▸ Teks yang diberikan
Kamis, 25 Mei 2017

TUGAS INDIVIDU SOFTSKILL AKUNTANSI INTERTERNASIONAL

Nama         : Yenny
NPM          : 29213428
Kelas          : 4EB04
ARTIKEL 1

PERSOALAN terkait pajak internasional seperti persaingan pajak (tax competition), negara tax haven, serta ketimpangan distribusi pendapatan kerap kali merugikan baik negara maju, dan terutama negara berkembang. Lantas, bagaimanakah para pengambil kebijakan menyikapi hal ini?
Buku bertajuk Global Tax Fairness ini memaparkan usulan dari berbagai kontributor ahli untuk memperbaiki sistem pajak internasional. Buku terbitan Oxford University Press pada tahun 2016 ini sangat menarik karena solusi yang ditawarkan tidak terbatas hanya pada solusi yang sering dibahas oleh organisasi internasional seperti OECD, namun juga usulan yang mungkin sedikit asing atau tidak pernah digagas sebelumnya.
Dalam salah satu bab, Vito Tanzi menjelaskan perlunya dibentuk Otoritas Pajak Global (Global Tax Authority). Menurutnya, dalam era globalisasi di mana telah banyak muncul organisasi internasional yang menangani berbagai isu, belum ada sebuah organisasi yang mengatur hubungan perpajakan antarnegara, menangani masalah persaingan pajak, serta membatasi kesempatan untuk melakukan penghindaran pajak secara global (global tax evasion). 
Nantinya, terdapat sembilan fungsi otoritas ini, mulai dari mengidentifikasi permasalahan di bidang pajak internasional, mengumpulkan informasi dan statistik perpajakan dari berbagai negara serta memublikasikannya dalam sebuah laporan, sampai yang paling penting yakni membuat sistem pengawasan kebijakan pajak di berbagai negara.

▸ Butir
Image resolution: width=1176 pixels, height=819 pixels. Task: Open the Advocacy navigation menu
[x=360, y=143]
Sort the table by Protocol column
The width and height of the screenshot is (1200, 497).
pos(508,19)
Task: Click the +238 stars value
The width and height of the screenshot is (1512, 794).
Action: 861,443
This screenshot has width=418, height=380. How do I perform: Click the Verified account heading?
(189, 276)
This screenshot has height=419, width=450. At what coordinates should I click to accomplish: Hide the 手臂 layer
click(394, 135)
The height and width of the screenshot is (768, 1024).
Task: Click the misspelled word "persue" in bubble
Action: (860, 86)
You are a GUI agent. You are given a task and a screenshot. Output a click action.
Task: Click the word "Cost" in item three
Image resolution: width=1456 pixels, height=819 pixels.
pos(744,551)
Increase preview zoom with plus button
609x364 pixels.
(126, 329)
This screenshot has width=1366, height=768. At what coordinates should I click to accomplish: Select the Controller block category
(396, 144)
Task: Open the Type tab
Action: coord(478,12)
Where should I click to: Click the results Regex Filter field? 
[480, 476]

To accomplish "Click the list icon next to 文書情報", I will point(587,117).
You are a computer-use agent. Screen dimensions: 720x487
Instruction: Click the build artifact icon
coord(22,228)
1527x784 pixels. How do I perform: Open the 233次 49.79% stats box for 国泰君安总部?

▸ Instruksi
Menurut teks tentang pajak internasional di atas, siapa penerbit buku Global Tax Fairness dan pada tahun berapa buku itu terbit?

▸ Jawaban tertulis
Buku itu diterbitkan oleh Oxford University Press pada tahun 2016.